Michael Joseph Mulvey
Instructor of Humanities
Office: 108 Watts
Phone: 919-416-2713
Email: mulvey@ncssm.edu
Office: 108 Watts
Phone: 919-416-2713
Email: mulvey@ncssm.edu
Introduction:
In this course, we will reflect on the realities and representations of Africa’s pre-colonial past before the advent of European political domination around 1880. We will consider how Africans, Europeans, and the African diaspora have attributed meaning to someplace called Africa. We will examine how power, trade, and production intersected with human lives on a global stage. We will discuss how humans have tried to make sense of their life situations in relation to Africa and how the diverse peoples of the continent have communicated their particular context.
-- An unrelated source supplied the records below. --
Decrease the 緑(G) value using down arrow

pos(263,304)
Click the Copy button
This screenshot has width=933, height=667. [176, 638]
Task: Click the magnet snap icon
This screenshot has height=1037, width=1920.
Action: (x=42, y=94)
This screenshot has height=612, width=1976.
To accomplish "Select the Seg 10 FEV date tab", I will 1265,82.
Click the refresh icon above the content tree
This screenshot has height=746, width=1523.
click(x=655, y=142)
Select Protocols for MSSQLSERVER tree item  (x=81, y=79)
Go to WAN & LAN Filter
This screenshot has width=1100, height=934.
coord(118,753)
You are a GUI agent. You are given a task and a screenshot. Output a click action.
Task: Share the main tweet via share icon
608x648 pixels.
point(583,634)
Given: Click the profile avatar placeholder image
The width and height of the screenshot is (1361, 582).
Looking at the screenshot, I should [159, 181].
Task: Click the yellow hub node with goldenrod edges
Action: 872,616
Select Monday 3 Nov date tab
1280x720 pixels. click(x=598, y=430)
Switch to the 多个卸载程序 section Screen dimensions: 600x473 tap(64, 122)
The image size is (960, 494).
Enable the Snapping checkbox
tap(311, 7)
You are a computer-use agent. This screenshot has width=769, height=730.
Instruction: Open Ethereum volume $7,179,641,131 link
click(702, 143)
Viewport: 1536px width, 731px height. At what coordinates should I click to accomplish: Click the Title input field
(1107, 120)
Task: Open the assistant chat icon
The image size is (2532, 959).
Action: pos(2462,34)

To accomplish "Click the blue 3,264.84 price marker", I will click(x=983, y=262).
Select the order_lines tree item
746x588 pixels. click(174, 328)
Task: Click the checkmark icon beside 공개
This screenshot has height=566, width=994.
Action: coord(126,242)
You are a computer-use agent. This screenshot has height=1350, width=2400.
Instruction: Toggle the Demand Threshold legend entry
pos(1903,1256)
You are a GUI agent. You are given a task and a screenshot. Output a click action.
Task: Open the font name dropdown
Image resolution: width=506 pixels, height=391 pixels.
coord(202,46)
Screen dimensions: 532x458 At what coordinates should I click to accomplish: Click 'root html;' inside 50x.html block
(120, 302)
Our course challenges the old Eurocentric idea that Africa and its peoples lacked a progress narrative. Unfortunately, many contemporary Americans still view Africa as an extreme “Other” full of starving people, irrationality, “tribal” warfare, incomprehensible traditions, and a lack of history. To many Americans, Africa remains a dark continent. Yet many African states and societies were wealthier or as wealthy as their European counterparts until the 1700s. Rather than a primordial land of primitiveness, pre-colonial Africa boasted a history of highly dynamic cultures and social organization as well as constant interaction with world economic systems despite severe environmental challenges. Our class will also remind us that human skin pigmentation never served as a foundation or social hierarchies between peoples until the advent of the Atlantic slave trade and continental colonization.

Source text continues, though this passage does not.